• EXERCISE PROMPT
Every entry has to be restated word for word.

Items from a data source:

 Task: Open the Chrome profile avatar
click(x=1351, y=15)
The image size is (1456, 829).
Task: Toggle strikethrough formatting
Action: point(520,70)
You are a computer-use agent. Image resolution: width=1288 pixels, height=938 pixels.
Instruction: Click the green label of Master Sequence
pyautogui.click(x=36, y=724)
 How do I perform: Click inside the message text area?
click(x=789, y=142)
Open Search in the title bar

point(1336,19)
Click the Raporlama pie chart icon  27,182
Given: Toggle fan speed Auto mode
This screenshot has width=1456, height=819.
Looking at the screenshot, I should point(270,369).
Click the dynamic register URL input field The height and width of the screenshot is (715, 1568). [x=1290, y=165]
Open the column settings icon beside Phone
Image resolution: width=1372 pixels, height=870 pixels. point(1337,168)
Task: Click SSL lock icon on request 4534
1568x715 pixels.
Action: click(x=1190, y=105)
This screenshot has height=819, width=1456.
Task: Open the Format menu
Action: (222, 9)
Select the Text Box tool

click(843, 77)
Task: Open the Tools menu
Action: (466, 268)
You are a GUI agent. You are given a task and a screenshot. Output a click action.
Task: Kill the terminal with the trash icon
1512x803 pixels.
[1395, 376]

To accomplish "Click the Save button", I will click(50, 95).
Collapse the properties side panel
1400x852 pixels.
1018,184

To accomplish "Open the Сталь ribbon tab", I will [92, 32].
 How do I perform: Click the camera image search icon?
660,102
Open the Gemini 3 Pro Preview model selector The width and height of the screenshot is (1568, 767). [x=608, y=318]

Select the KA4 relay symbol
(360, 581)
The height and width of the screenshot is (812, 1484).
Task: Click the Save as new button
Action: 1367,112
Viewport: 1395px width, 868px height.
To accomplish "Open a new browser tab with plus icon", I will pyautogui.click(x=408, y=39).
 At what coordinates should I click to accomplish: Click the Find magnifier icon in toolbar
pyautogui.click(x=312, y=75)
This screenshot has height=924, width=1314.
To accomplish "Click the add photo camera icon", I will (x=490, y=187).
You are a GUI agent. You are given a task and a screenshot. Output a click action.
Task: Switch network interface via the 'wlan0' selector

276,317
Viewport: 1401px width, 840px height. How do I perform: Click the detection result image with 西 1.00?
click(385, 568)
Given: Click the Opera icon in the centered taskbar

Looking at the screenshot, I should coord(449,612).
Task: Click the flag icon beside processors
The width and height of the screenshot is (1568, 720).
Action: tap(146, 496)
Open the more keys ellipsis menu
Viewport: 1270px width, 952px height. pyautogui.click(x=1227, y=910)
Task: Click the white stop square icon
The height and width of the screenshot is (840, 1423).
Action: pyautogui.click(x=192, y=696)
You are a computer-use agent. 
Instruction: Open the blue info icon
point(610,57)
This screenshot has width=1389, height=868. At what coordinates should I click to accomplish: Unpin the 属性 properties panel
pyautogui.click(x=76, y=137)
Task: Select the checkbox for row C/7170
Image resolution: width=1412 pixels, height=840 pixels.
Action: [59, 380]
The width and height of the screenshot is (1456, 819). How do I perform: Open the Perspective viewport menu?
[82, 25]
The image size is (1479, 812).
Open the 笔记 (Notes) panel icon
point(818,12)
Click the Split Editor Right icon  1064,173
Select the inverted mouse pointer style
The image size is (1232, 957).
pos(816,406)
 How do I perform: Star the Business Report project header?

• EXERCISE SOLUTION
 Task: Open the Chrome profile avatar
click(x=1351, y=15)
The image size is (1456, 829).
Task: Toggle strikethrough formatting
Action: point(520,70)
You are a computer-use agent. Image resolution: width=1288 pixels, height=938 pixels.
Instruction: Click the green label of Master Sequence
pyautogui.click(x=36, y=724)
 How do I perform: Click inside the message text area?
click(x=789, y=142)
Open Search in the title bar

point(1336,19)
Click the Raporlama pie chart icon  27,182
Given: Toggle fan speed Auto mode
This screenshot has width=1456, height=819.
Looking at the screenshot, I should point(270,369).
Click the dynamic register URL input field The height and width of the screenshot is (715, 1568). [x=1290, y=165]
Open the column settings icon beside Phone
Image resolution: width=1372 pixels, height=870 pixels. point(1337,168)
Task: Click SSL lock icon on request 4534
1568x715 pixels.
Action: click(x=1190, y=105)
This screenshot has height=819, width=1456.
Task: Open the Format menu
Action: (222, 9)
Select the Text Box tool

click(843, 77)
Task: Open the Tools menu
Action: (466, 268)
You are a GUI agent. You are given a task and a screenshot. Output a click action.
Task: Kill the terminal with the trash icon
1512x803 pixels.
[1395, 376]

To accomplish "Click the Save button", I will click(50, 95).
Collapse the properties side panel
1400x852 pixels.
1018,184

To accomplish "Open the Сталь ribbon tab", I will [92, 32].
 How do I perform: Click the camera image search icon?
660,102
Open the Gemini 3 Pro Preview model selector The width and height of the screenshot is (1568, 767). [x=608, y=318]

Select the KA4 relay symbol
(360, 581)
The height and width of the screenshot is (812, 1484).
Task: Click the Save as new button
Action: 1367,112
Viewport: 1395px width, 868px height.
To accomplish "Open a new browser tab with plus icon", I will pyautogui.click(x=408, y=39).
 At what coordinates should I click to accomplish: Click the Find magnifier icon in toolbar
pyautogui.click(x=312, y=75)
This screenshot has height=924, width=1314.
To accomplish "Click the add photo camera icon", I will (x=490, y=187).
You are a GUI agent. You are given a task and a screenshot. Output a click action.
Task: Switch network interface via the 'wlan0' selector

276,317
Viewport: 1401px width, 840px height. How do I perform: Click the detection result image with 西 1.00?
click(385, 568)
Given: Click the Opera icon in the centered taskbar

Looking at the screenshot, I should coord(449,612).
Task: Click the flag icon beside processors
The width and height of the screenshot is (1568, 720).
Action: tap(146, 496)
Open the more keys ellipsis menu
Viewport: 1270px width, 952px height. pyautogui.click(x=1227, y=910)
Task: Click the white stop square icon
The height and width of the screenshot is (840, 1423).
Action: pyautogui.click(x=192, y=696)
You are a computer-use agent. 
Instruction: Open the blue info icon
point(610,57)
This screenshot has width=1389, height=868. At what coordinates should I click to accomplish: Unpin the 属性 properties panel
pyautogui.click(x=76, y=137)
Task: Select the checkbox for row C/7170
Image resolution: width=1412 pixels, height=840 pixels.
Action: [59, 380]
The width and height of the screenshot is (1456, 819). How do I perform: Open the Perspective viewport menu?
[82, 25]
The image size is (1479, 812).
Open the 笔记 (Notes) panel icon
point(818,12)
Click the Split Editor Right icon  1064,173
Select the inverted mouse pointer style
The image size is (1232, 957).
pos(816,406)
 How do I perform: Star the Business Report project header?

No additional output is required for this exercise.